§ **TEXT SECTION**

Practically, at least an attempt at what I would expect from the text search engine seems not too much to ask. Just now, I created a paragraph in MS Word, turned on automatic hyphenation, creating a paragraph where each line was terminated by a formatting hyphen, with a cascade of hyphens occurring at different syllable breaks in each line. I copied the entire text into Apple's Pages (without hyphenation activated in Pages). Pages correctly identified the hyphens as superimposed on the words because of the page margins and removed them all. When I turned on hyphenation, the text hyphenated appropriately accord to the (different) margins I'd created in Pages. And, when I copied the formatted hyphenated text back into MS Word, it had no difficulty discarding the optional hyphens that were no longer appropriate for its margins, then inserting hyphens that were appropriate for its page margins.

§ **DATASET EXCERPT**
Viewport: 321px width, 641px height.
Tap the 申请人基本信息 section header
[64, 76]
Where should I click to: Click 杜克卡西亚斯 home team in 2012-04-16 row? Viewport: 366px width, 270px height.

§ **TASKS**
[A] List in order each step the writer of the hyphenation passage carried out during the described test.
[B] Answer these questions on the hyphenation passage:
(i) What did Pages do with the hyphens when the text was first pasted in?
(ii) Why, according to the writer, did Pages treat the hyphens that way?
(iii) What two things did MS Word do when the hyphenated text came back from Pages?
[C] Please carry the hyphenation passage on from its last sentence.

§ **ANSWERS**
[A]
1. Created a paragraph in MS Word.
2. Turned on automatic hyphenation in Word.
3. Copied the entire text into Apple's Pages, with hyphenation not activated in Pages.
4. Turned on hyphenation in Pages.
5. Copied the formatted, hyphenated text back into MS Word.

[B]
(i) It removed them all.
(ii) It identified them as superimposed on the words because of the page margins.
(iii) It discarded the optional hyphens that no longer suited its margins, then inserted hyphens that did suit its page margins.

[C]
Evernote's inability to distinguish optional formatting hyphens from the Word processors of the three biggest companies in the consumer text generation space, which significantly deprecates the accuracy and utility of its search engine, is at the very least unfortunate. If your statement that it's not likely to change is based on inside knowledge of what Evernote's developers think is important, I would escalate that to "unfortunate and misguided." The entire purpose of a search engine is to enable the searcher to find what he's looking for. If software gets in the way of that, that's not a little issue.

 

Sorry to get testy i my first day here, because I know people rave about this product, but I can't believe that someone who's obviously among the cognoscenti here seems to think this is silly and unimportant.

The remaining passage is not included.